THE EFFECT OF ISOPRENALINE ON PLASMA RENIN ACTIVITY IN MAN: A DOSE‐RESPONSE CURVE

SUMMARY Four normal subjects on a free sodium intake received intravenous isoprenaline in doses of 2, 4, 8 and 16 μg over 2 min. Three of the subjects received a second infusion of 8 μg. The rate of renin release indexed by changes in plasma renin activity increased in all subjects at each dose level. The mean peak leveles of plasma renin were 9%, 29% and 77% above the mean control levels at doses of 2, 4 and 8 μMg respectively. The response of 16 μg was no different from that seen with 8 μg.
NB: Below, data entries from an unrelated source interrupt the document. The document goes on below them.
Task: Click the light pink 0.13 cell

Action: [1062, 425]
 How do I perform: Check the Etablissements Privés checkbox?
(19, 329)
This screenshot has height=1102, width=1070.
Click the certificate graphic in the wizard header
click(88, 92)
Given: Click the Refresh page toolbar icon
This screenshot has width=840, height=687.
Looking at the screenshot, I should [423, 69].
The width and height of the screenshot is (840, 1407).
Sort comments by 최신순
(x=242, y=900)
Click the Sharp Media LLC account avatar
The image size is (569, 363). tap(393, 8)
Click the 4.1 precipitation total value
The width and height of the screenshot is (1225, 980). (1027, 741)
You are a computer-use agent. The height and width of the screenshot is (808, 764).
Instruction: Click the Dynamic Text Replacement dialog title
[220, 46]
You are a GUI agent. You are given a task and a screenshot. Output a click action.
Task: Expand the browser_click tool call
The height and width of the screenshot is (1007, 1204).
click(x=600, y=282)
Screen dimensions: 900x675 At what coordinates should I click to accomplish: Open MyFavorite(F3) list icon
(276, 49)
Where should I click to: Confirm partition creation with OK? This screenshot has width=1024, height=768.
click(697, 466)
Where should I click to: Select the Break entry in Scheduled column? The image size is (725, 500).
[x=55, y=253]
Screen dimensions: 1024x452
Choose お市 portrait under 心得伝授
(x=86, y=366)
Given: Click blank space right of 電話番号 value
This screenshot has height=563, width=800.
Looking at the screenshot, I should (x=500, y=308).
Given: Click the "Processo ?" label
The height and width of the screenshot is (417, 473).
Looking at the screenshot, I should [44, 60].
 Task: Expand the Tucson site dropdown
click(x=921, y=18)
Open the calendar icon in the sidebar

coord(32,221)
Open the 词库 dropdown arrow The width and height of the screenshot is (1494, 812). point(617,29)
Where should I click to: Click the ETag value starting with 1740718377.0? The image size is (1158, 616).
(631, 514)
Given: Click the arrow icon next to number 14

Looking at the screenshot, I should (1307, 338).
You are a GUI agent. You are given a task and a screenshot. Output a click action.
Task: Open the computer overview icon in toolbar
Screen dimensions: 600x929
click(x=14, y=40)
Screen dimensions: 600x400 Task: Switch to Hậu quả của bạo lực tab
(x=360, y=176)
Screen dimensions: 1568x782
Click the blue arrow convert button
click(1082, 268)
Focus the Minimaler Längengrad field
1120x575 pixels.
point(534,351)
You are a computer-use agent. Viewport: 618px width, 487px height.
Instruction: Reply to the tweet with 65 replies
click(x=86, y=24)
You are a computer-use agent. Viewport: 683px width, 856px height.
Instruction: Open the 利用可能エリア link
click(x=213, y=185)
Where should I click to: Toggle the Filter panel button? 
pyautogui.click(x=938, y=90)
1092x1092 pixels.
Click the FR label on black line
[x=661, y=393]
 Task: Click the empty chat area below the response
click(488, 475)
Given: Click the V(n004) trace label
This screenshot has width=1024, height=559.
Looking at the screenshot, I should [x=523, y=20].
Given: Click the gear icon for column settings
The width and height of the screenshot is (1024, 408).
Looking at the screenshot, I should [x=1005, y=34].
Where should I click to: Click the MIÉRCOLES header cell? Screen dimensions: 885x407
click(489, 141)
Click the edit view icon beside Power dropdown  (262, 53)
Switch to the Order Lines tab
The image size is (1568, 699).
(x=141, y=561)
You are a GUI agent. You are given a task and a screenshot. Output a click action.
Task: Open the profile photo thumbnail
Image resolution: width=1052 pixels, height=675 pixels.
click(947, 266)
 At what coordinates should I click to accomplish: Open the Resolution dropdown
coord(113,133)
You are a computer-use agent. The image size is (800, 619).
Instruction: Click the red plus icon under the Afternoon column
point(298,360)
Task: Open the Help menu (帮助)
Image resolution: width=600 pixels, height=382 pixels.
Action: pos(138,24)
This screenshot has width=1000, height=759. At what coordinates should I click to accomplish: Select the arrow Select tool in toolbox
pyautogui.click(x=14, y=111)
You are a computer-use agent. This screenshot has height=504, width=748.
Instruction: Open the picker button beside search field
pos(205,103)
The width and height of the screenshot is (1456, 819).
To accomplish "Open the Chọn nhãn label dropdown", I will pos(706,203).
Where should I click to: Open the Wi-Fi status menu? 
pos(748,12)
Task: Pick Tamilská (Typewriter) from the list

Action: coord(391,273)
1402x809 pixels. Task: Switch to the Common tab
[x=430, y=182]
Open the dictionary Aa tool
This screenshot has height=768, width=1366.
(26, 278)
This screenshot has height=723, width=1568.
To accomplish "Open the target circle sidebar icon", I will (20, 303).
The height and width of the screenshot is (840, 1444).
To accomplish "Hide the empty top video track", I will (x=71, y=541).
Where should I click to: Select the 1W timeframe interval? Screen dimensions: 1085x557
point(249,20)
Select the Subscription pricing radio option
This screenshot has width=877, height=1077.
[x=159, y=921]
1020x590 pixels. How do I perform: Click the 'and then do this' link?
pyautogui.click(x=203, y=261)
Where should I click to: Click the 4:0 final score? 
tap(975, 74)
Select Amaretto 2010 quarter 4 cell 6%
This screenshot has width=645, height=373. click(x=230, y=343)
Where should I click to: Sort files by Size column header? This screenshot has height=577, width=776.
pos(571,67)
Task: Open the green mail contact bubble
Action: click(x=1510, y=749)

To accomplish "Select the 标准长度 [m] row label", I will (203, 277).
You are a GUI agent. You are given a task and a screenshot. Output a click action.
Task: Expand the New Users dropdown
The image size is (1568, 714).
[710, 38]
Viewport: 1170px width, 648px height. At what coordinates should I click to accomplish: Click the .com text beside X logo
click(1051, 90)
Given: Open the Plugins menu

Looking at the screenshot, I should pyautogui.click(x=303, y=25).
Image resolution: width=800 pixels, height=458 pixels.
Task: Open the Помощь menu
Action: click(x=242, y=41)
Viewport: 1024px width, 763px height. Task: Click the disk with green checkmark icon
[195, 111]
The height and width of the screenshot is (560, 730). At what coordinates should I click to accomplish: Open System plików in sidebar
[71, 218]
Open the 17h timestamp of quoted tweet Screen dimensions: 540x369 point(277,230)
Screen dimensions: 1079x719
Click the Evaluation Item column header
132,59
The renin response obtained at 8 μg was highly reproducible such that the coefficient of variation for duplicate estimations of plasma renin (twelve duplicates) ranged from 1.7 to 4%. The rate of renin release from the kidney is known to be under adrenergic control (Vander, 1965; Wathen et al., 1965; Allison et al., 1970; Ueda et al., 1973) and recent studies in animals and man have indicated that an intrarenal beta-adrenoreceptor mediates this release (Tobert et al., 1973; Inoue, 1973; Vandongen et al., 1973; Sabto et al., 1975). Isoprenaline is the archetypal beta-adrenergic agonist with equal effects upon both beta1 and beta2 receptors (Lands et al., 1967). We have previously shown that minute bolus injections of this agent provokes renin release in normal people (Davies et al., 1975). However, there appears to have been no systematic investigation of a dose-response relationship for the release of renin provoked by isoprenaline in man. The aim of this study was to attempt to define such a relationship and, mindful of the possible application of this technique to studies of the adrenergic control of renin release in patients, we have documented the reproducibility of this response.